A veces el recurso de la analogía cultural le permite decir mucho en pocas líneas. Resume un elogio a dos maestros del cool: “Los imitadores se parecen levemente a Mulligan y Baker, como yo a Blaise Cendrars antes de que perdiera la mano en la Primera Guerra Mundial”. Sobre Monk, uno de sus esenciales: “La sensación que prima en su escucha es la de un gran sentido del humor, proveniente de un artista que se ríe en silencio, una humanidad que reflexiona sobre sí misma porque no tiene posibilidad de salir del esquema de la autorreferencia.” A propósito del disco de un veterano del contrabajo: “Ray Brown, uno de los más grandes rítmicos de la historia del jazz, nos regala (y le regala a su Guarnerius) un disco de madurez que está lleno de promesas.” De un trompetista en la estela de Marsalis y los jóvenes leones: “Brillante y conservador, Nicholas Payton insiste en hacer frente a la adversidad de la evolución.” (Esto último es borgeano puro, ¿verdad?).

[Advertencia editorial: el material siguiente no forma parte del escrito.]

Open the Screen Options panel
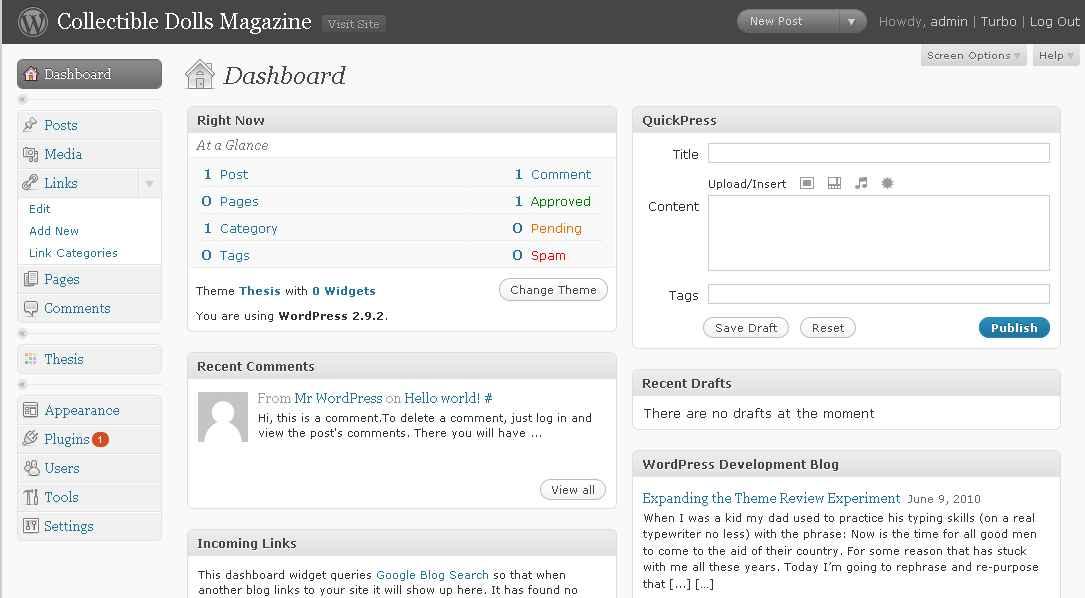 coord(973,56)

En una parte de Memorias de un ladrón de discos recreaste las batallas entre tradicionalistas y modernistas, que en cierto modo marcaron la escucha del jazz durante algunas décadas. Ya no existe este tipo de polarización. ¿Qué clase de discusión crees que hoy predomina en la crítica de jazz?

-No sigo la crítica, a veces leo cosas, pero me olvido de lo leído. Aquellas batallas eran una versión de las guerras argentinas. Eran entretenidas y gravitaba un odio casi religioso. Yo no milité en ninguna facción y si me encontraba con combatientes de uno u otro lado, fingía un acuerdo, sobreviví. Me sentía tan cómodo escuchando a Eddie Condon como a Charles Mingus. Hoy no creo que haya una discusión análoga.

Con una vida repartida en partes casi iguales entre Argentina y Europa, Sampayo hace extensivo a la Buenos Aires del siglo XXI su entusiasmo por las escenas del jazz actual: “Entonces era cosa de aficionados voluntariosos. Después los músicos empezaron a viajar e impregnarse de la experiencia de otros países. Hoy son profesionales muy preparados, capaces de establecer bases en cualquier parte. Aquello era un milagro que poco a poco tomaba formas de realidad.”

Quizá eso mismo pueda decirse de cómo evolucionó la escritura de jazz en castellano, con la excepción del propio Carlos Sampayo, tan bueno ayer como hoy. Su pantagruélica discografía es un registro detallado de una vida de descubrimientos y pasiones. En el mundo Sampayo, poblado de palabras y sonidos, el jazz es “una de las formas de la inteligencia y su captación, una de las formas del amor y la amistad.”